Now there is another angle. We are all aware of the fact that in many countries in the world, health insurance is not provided directly by the Government. Health insurance is provided through insurance companies. We all are aware of how woefully short health care is in this country. We have set targets which we have not been able to achieve. Now, through a larger coverage in the insurance sector, it is possible to cover a larger segment of the population through health insurance. For instance, there are pension schemes. There are sections of employees, sections in the unorganized sector, particularly, who have no pension cover. Now, there could be insurance companies which will provide them pension facility. They can make small contribution. That will come in handy when they retire. Now this is the kind of social security which will become possible once the insurance sector is opened up, and that is why we are putting social service, social sector obligations even on the newer companies. We have said that there will be an absolute level-playing field, that we shall impose no obligation on the public sector which we shall not impose on the private Indian companies. There is no way in which they can get away with something which LIC and GIC will have to bear as social sector obligation. So, let there be absolutely no doubt. This

law is going to apply equally to the public sector as well as to the private sector and all the obligations under this law shall be imposed on the public sector.
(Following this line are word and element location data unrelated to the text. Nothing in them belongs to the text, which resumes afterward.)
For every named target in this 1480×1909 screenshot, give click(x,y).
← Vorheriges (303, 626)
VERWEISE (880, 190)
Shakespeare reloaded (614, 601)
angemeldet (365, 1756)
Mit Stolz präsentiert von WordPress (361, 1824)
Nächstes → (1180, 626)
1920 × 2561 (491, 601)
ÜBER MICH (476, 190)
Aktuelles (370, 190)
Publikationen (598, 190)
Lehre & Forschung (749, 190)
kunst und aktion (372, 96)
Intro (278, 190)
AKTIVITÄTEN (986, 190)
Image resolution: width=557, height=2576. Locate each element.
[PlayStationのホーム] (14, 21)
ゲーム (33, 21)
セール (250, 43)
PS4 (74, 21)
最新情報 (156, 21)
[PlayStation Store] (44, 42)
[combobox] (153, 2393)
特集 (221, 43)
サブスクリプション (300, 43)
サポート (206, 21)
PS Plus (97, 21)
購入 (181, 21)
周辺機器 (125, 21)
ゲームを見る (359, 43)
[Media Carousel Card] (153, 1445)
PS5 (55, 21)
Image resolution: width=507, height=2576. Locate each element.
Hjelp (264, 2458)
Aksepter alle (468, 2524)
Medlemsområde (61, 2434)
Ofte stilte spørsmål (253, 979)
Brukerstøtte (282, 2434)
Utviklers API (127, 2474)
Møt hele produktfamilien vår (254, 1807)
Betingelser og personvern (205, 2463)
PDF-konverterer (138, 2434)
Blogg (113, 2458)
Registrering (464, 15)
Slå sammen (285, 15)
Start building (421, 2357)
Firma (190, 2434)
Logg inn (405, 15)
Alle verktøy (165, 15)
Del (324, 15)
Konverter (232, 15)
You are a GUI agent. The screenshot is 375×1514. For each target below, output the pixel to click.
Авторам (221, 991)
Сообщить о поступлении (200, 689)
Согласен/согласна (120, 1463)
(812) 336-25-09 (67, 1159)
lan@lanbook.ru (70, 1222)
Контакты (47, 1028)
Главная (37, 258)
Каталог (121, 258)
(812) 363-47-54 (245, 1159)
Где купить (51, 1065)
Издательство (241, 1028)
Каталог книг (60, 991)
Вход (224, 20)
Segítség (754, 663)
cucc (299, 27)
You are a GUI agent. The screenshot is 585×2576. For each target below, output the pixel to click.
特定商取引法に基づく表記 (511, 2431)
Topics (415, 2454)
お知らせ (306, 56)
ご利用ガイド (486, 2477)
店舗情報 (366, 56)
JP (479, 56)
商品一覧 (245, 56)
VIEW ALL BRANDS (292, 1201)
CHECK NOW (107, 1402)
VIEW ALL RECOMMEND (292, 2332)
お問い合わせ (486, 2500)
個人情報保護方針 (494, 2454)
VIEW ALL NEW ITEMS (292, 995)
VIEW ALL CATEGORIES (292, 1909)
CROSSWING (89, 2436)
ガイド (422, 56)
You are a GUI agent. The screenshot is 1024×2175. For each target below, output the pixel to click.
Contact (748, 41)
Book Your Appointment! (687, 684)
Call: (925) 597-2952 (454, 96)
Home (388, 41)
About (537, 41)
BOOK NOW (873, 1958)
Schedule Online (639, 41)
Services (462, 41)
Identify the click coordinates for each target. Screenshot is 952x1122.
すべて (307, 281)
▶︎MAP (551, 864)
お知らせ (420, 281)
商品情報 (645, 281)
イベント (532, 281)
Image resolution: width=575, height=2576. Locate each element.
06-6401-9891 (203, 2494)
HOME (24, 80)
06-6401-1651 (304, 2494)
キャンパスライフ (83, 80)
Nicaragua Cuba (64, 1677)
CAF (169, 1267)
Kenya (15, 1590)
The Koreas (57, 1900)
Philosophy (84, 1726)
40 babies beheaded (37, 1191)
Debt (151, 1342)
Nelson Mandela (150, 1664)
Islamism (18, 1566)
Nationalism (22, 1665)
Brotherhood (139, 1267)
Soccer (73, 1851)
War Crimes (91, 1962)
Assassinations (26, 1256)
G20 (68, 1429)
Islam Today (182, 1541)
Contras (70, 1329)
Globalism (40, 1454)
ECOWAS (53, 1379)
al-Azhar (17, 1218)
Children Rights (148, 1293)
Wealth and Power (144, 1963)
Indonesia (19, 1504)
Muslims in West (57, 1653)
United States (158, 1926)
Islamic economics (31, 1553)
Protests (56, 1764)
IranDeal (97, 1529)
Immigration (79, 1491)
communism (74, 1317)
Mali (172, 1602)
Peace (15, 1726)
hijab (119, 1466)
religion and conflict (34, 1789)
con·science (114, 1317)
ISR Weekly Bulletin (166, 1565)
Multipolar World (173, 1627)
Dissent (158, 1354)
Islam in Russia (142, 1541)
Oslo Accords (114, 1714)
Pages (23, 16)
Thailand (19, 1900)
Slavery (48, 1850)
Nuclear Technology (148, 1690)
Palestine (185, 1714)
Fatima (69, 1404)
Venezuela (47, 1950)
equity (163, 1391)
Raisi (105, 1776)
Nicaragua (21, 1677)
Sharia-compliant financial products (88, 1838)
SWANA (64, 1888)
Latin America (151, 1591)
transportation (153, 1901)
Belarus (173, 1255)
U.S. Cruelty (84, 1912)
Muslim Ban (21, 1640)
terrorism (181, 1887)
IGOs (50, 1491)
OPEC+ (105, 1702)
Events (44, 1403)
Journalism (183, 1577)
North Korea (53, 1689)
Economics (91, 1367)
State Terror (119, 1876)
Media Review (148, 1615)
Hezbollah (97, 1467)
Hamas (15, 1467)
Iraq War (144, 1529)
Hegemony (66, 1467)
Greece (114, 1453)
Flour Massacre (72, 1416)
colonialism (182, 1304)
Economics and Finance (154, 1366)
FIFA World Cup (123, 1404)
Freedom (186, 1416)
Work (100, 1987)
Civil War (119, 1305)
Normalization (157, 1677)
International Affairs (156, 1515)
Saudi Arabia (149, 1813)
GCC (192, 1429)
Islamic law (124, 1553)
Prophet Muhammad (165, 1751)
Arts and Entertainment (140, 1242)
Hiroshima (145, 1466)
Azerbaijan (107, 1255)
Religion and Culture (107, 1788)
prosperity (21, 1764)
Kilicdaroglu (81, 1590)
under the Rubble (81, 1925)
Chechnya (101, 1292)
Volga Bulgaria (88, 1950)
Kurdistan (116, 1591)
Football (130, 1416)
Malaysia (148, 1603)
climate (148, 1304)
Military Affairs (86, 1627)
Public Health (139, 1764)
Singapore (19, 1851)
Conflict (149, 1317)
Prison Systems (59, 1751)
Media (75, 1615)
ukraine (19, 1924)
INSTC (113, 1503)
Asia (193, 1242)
SHRI MADHAVRAO SCINDIA (GUNA): Can I have a clarification?

In the Explanation, it is mentioned here that the foreign company shall have the meaning assigned to it under clause 23a of Section 2 of the Income-tax Act, 1961. As per my understanding, the Income-tax Act is not as elaborate as to cover all foreign sources of funding. I would like to draw the attention of the hon. Finance Minister to the Foreign Contribution Regulation Act. In that you have had a very wide description of what will be treated as a foreign source. And, you have said that this includes the Government of any foreign country or territory, any international agency, not being the UN, a foreign company within the meaning of Section 5(9)(1) of the Companies Act, a company which is a subsidiary of a foreign company, a multinational corporation, Government of a foreign company, citizens of a foreign company, corporations; and then you go on also to include trusts, societies or other associations of individuals.

This is a very long list. Could we not have a very elaborate description of what exactly you mean by a foreign company rather than merely restricted to Section 23-A of the Income Tax Act so that all possible bypasses are totally plugged in. The objectives of the Act and of all those of us are to ensure that the cap of 26 per cent is really an effective cap and that there is no such bypass.

SHRI YASHWANT SINHA: Sir, the question of such a bypass will not arise. We have taken care of it when we have talked of the Income Tax Act. That particular section of the Income Tax Act defines a foreign company as a company which is not a domestic company. Then, we go back to the domestic company's definition and a domestic company is a company...(Interruptions).

SHRI SOMNATH CHATTERJEE (BOLPUR): which is not a foreign company!

SHRI YASHWANT SINHA: It is a little better than that. It says that a company which makes its operations in India, distributes its dividend in India and pays tax on those dividends.

SHRI SOMNATH CHATTERJEE : It should be registered under the Income Tax Act.

SHRI YASHWANT SINHA: And yes, registered under the Income Tax Act. Therefore, the definition of the domestic company is very clear and with that definition incorporated in this Act plus the cap of 26 per cent, there is, to my mind, absolutely no fear of any confusion between what is in the Foreign Contributions (Regulation) Act and what is defined here. (Interruptions).